Oh yeah I know about them, I work at lake louise. I swear sunshine is the worlds coldest and most exposed place ever! Still there's some awesome runs when you figure out the flatspots, plus more consistant snow than the pae gets. Maybe I will see you there!


----------



## Guest (Oct 20, 2008)

:thumbsup::thumbsup: Share the Love, Spread the stoke my brother!! Teach well. 

When you truly love to share the shred with others, the people can tell and you have instant credibility with them...especially the groms..


----------



## Guest (Oct 21, 2008)

Snowjoe said:


> Oh yeah I know about them, I work at lake louise. I swear sunshine is the worlds coldest and most exposed place ever! Still there's some awesome runs when you figure out the flatspots, plus more consistant snow than the pae gets. Maybe I will see you there!



I love it there, but it is exposed and cold. There are some really nice sheltered runs through the trees... but above the treeline... BRRRR! On the coldest days racing down Banff avenue (the ski out) is cool, and you're sheltered on the way back up in the gondola


----------



## Snowjoe (Jul 3, 2007)

Oh yeah, the whole Ski Out and Wolverine chair area is the place to be on one of those days. The ski out is so underrated when the snows good, so long and your board is good and waxed eh! Great for some spring surfing as well.


----------



## wrathfuldeity (Oct 5, 2007)

Get him on a skate board or balance board for balance, have him jump a box or step-up, lunges for leg strength, take him to a gymnastic place and have him learn how to fall, tuck and roll. If he does judo, gymnastic, soccer stuff he will already be ahead of the game. Since he ski's he probably already is aware of edges. If he has access to boots and board, have him jump around on the grass or on a old carpet in the back yard and use a piece of old 2x10 board, duck taped and have him practice jumping on/off/over the board. There's lots of stuff and anything that gets his cardio, leg strengh, balance and quick reactions going...even tennis and basketball. If he's a couch video junkie, you maight have a ways to go.

On the hill: First rule...wear a helmet, even buy him a new one he likes...alot less expensive than a CAT scan in the ER (I work ER ocassionally). Also while on the hill, don't yell, give only encouragement and point out things he is doing well, give him space to learn and when he is visiably tired have him eat french fries...and also bring a hydration pack...he won't wear it and will not think he needs water but all that work he'll be thirsty and really appreciate a long cool dring from your pack. At dinner have lots of pasta/pizza and liquids, then let him veg out...maybe soom ibprohen for the swelling.
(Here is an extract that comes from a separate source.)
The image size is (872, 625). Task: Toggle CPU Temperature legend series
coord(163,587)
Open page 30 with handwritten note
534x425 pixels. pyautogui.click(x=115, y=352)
And the next day he'll be ready to do it again.

Anyway, just my experience of being a school ski bus chaperone and starting out snowboarding my daughter when she was 7 and last year at 13 there's no way I can keep up with her on any run at Baker and she put in about 30+ days last year.


----------



## Guest (Oct 22, 2008)

wrathfuldeity said:


> On the hill: First rule...wear a helmet, even buy him a new one he likes...alot less expensive than a CAT scan in the ER (I work ER ocassionally).


 You are right about that! He wears a helmet to ski, and will wear one to ride as well! 

I like your tip about strapping him into a board at home to let him feel it out, and hop around and stuff. I'll try that! 

I'll keep everyone posted on how he does, and if he is going to make the switch to snowboarding!


----------



## Grimdog (Oct 13, 2007)

I would like that skill of knowing when the soft powder days are. How did you learn it?


----------



## Guest (Oct 26, 2008)

Grimdog said:


> I would like that skill of knowing when the soft powder days are. How did you learn it?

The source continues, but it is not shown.